A whimsical article by our nature columnist, Anita Sanchez, from the Summer 2014 issue. We invite our visitors to tour the Arboretum’s Fern Glen.

Once upon a time there was a farmer who had lost a foal, and so he went out on Midsummer's Eve to search for it. He chanced to pass through a cluster of ferns, and some of the fern seed fell into his shoes. He found his missing animal and went joyfully home, but when he walked in the door, neither his wife nor his children looked at him or paid any heed to him. When he cried, "I have found the foal!" they screamed and ran from the room in fear.

At first the farmer was bewildered. Then he remembered walking through the ferns and realized what had happened. He took off his shoes and emptied them of fern seed, and his family returned, for now he was no longer invisible.
Folk tales derive from many different sources, all impossible to date, but all agree that fern seed is powerful stuff. Shakespeare referred to fern seeds’ magical abilities four hundred years ago, but the legends are certainly much older than that. Fern seed can bring you luck, or cause your horse to cast a shoe, or help you converse with birds.

​ Fern seed. I'll bet you've never seen any. That’s because the seed is itself almost invisible. You’ll need to be careful when walking through ferns lest you get some in your shoes. Of course, its magical powers will also help you find lost things, turn lead into silver, detect buried treasure, and generally protect you against spells, especially on Midsummer’s Eve.

The other reason you might possibly not have seen fern seed is that it doesn’t exist. It's like hen's teeth. Ferns evolved millions of years before seed-bearing plants such as grasses and wildflowers, and ferns reproduce by means of spores. These dust-like specks are so tiny as to be almost invisible. Although an individual fern plant can produce millions, even billions, of spores, they can be hard to find. They’re carried on the fern plant is some very odd places.

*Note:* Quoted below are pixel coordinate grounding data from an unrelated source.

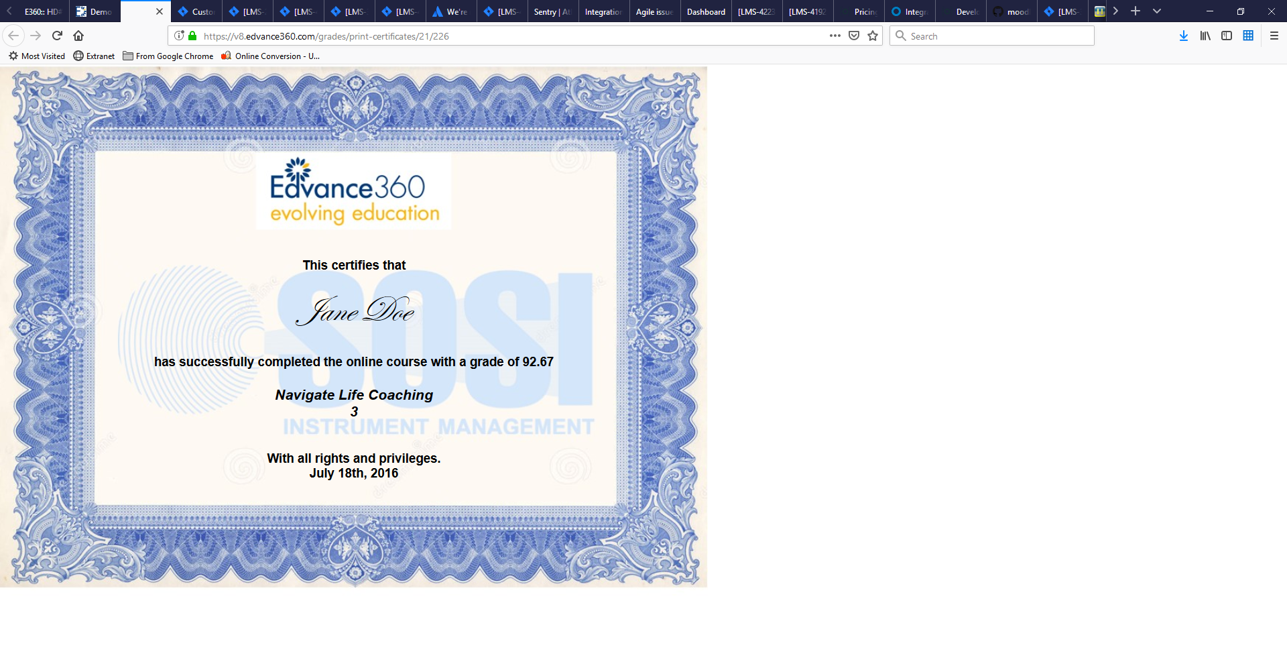
Task: Show site information for the page
Action: pos(179,36)
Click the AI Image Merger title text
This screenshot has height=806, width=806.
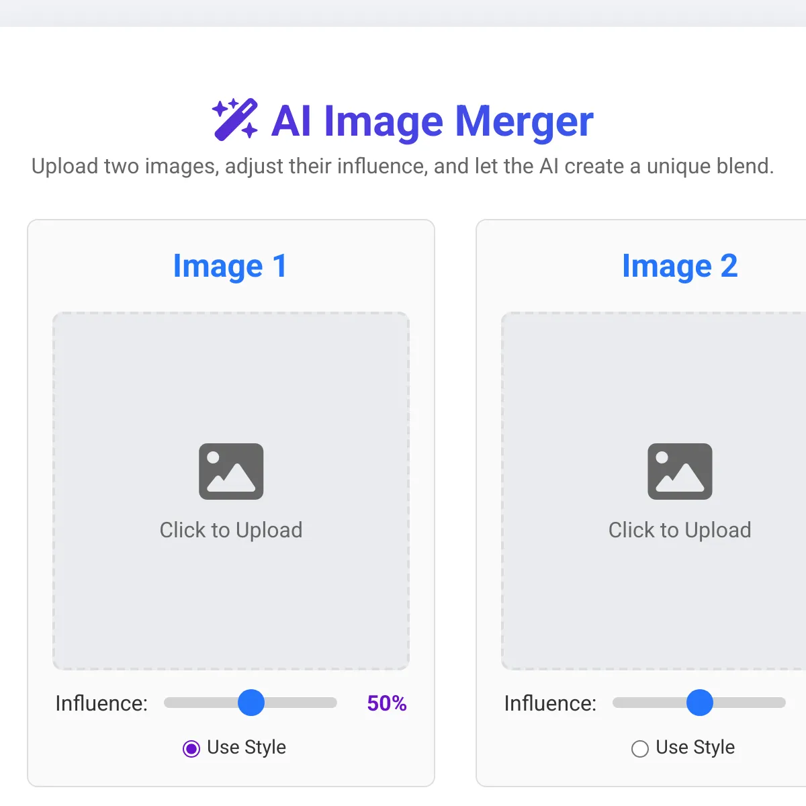click(x=433, y=122)
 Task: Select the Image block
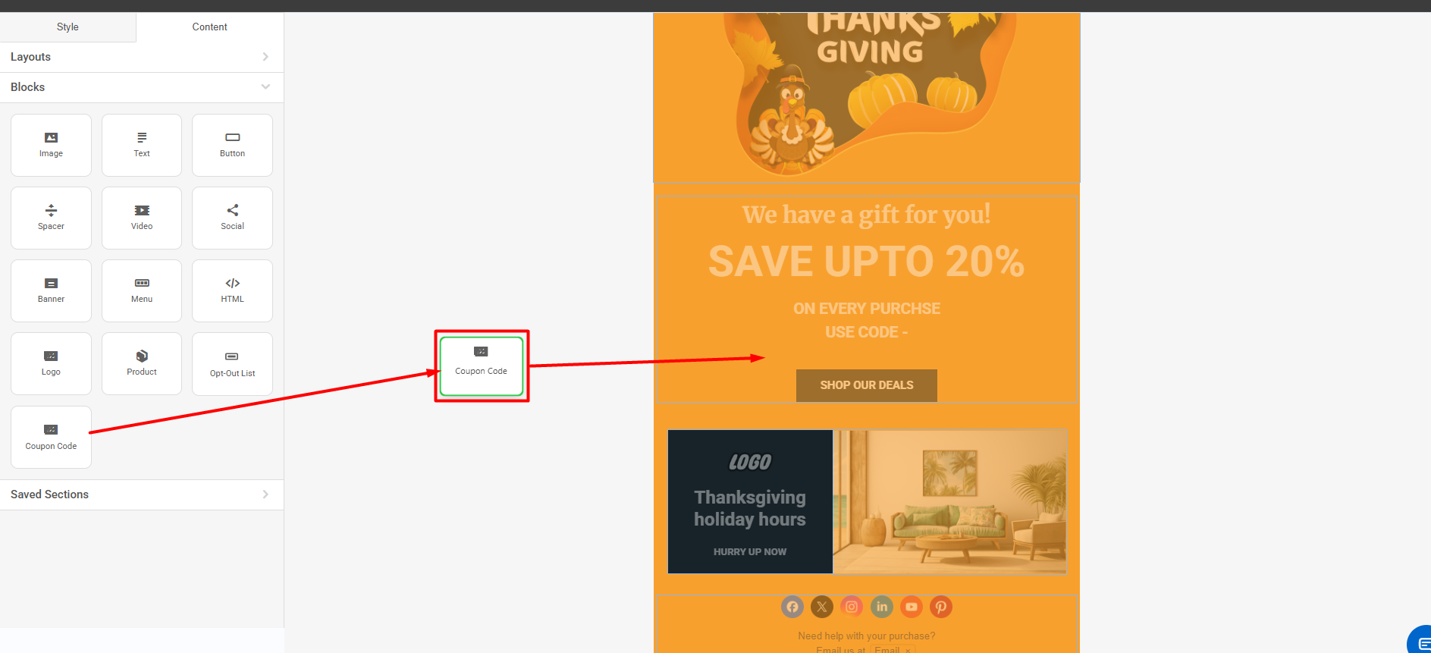[x=51, y=145]
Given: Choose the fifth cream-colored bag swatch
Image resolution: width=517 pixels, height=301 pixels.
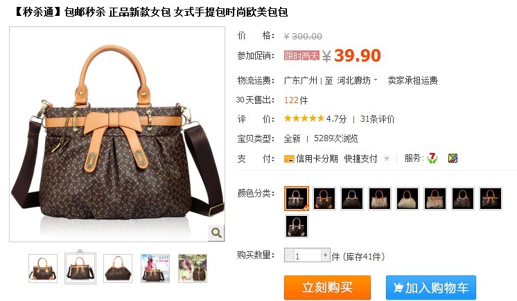Looking at the screenshot, I should (x=408, y=199).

The spores of the maidenhair ferns are tenderly held in the very tips of the leaves, folded over a fraction of an inch. Lady ferns, wood ferns, and several other species have dark clusters of spores, called sori, in patterns on the back of some (but not all) of the leaves. Sensitive fern has its spores on a stiff brown frond that is apparently unrelated to the green part of the fern. However, they are connected by underground roots, and for many centuries botanists assumed they were two completely different species. Ostrich fern also has two different types of fronds, one green, one withered-looking brown which holds the spores. Christmas fern has a sprinkling of spores on the backs of some of the topmost leaflets, or pinnae.
It’s easy to see why the ancients didn’t think of spores as the reproductive part of the plant. They’re withered, dusty brown clusters that look ominous, as though the fern has an insect infestation or an unpleasant and possibly contagious disease. But the brown powdery stuff is just spores--a sign the fern is healthy and reproducing.

So when you go walking at the Arboretum, wander through the ferns and look for the hidden spores. Just watch where you step, and shake your shoes out when you get home. Just in case.